Determine how many lines of the records below contain the string "Instruction", and give only that number.

(Entries from a dataset)
"""
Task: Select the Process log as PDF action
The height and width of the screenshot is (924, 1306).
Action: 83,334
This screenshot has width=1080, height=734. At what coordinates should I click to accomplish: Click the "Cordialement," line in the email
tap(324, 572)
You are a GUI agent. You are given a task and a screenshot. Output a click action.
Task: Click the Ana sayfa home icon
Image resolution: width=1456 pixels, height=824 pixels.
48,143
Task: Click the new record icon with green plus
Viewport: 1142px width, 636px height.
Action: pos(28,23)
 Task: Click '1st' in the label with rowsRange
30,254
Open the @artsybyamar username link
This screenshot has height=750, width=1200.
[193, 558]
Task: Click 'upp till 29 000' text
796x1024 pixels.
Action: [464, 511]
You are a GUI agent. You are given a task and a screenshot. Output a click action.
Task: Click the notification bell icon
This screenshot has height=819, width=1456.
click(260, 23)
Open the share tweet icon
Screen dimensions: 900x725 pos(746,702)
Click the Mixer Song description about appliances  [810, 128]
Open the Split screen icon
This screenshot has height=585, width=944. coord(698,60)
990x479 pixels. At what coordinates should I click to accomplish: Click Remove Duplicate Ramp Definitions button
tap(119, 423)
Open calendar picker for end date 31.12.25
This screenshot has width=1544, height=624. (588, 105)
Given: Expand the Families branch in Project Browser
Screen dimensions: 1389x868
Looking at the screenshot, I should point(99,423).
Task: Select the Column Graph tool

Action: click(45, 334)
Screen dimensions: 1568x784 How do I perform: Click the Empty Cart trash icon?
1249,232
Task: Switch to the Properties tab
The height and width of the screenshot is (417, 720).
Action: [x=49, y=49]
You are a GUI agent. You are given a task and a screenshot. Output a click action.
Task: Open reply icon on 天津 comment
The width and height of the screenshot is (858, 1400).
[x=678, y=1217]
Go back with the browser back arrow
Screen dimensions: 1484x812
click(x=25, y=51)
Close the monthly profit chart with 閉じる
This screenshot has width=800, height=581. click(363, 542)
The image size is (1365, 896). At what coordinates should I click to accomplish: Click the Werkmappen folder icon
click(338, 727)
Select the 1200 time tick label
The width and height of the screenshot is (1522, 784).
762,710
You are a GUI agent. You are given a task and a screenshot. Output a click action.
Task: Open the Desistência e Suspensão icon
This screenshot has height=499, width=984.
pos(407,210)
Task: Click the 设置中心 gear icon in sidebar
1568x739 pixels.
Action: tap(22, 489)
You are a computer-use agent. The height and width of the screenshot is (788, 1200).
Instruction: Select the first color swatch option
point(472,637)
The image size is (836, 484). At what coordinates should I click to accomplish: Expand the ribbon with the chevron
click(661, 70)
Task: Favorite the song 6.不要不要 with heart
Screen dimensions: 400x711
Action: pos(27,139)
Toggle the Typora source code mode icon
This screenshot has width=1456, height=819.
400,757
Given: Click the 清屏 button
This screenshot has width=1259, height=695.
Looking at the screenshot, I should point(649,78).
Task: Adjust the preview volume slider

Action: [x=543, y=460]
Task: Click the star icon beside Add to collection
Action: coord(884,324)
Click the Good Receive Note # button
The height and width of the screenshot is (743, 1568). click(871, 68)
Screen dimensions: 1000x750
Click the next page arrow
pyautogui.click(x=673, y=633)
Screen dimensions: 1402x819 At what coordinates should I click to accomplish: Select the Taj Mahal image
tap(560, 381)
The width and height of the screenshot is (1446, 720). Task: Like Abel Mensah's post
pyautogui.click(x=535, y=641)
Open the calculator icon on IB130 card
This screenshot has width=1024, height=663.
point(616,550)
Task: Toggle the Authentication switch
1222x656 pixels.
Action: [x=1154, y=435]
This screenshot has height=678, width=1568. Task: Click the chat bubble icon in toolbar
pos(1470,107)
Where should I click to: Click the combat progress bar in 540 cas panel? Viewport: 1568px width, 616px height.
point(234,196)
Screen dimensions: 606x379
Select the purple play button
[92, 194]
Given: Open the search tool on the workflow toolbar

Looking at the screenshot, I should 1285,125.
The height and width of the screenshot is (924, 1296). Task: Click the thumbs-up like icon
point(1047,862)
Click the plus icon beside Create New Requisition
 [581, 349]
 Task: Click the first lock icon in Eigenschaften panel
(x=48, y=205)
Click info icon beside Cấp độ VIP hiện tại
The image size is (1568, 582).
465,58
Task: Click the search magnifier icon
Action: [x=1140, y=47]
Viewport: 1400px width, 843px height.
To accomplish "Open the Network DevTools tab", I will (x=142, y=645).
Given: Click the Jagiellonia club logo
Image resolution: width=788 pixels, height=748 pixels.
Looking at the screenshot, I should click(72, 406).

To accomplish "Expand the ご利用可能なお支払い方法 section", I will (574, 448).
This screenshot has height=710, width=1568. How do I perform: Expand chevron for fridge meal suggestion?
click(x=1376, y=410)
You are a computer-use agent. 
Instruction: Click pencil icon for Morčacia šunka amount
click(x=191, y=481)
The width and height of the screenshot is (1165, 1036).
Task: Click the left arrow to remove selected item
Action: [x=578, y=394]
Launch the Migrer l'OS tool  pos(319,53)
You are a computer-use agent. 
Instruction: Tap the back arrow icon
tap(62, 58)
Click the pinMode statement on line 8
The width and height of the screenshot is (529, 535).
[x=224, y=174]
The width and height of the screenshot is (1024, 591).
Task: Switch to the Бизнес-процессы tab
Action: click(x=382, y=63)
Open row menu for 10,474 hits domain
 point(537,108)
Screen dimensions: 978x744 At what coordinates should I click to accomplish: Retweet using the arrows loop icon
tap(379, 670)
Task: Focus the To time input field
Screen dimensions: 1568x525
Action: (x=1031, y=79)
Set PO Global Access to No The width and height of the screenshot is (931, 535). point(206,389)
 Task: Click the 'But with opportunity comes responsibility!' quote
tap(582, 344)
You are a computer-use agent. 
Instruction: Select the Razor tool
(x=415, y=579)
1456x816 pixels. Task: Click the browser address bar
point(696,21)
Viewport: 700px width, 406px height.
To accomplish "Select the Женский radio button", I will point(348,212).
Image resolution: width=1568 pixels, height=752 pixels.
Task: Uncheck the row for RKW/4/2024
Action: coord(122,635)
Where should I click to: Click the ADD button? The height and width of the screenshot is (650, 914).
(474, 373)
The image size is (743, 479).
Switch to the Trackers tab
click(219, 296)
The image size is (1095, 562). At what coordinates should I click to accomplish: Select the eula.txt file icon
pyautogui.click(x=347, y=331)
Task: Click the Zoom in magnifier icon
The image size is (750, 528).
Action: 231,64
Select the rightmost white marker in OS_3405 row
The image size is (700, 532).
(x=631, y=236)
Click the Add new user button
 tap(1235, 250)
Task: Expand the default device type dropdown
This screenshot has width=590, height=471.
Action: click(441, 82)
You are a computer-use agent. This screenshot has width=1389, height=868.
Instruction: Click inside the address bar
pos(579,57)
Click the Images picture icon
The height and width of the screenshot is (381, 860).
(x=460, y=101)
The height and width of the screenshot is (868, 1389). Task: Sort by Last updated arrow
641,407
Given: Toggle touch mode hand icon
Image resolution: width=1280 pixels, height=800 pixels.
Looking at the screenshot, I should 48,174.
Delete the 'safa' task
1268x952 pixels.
"""
▶ **SOLUTION**:
5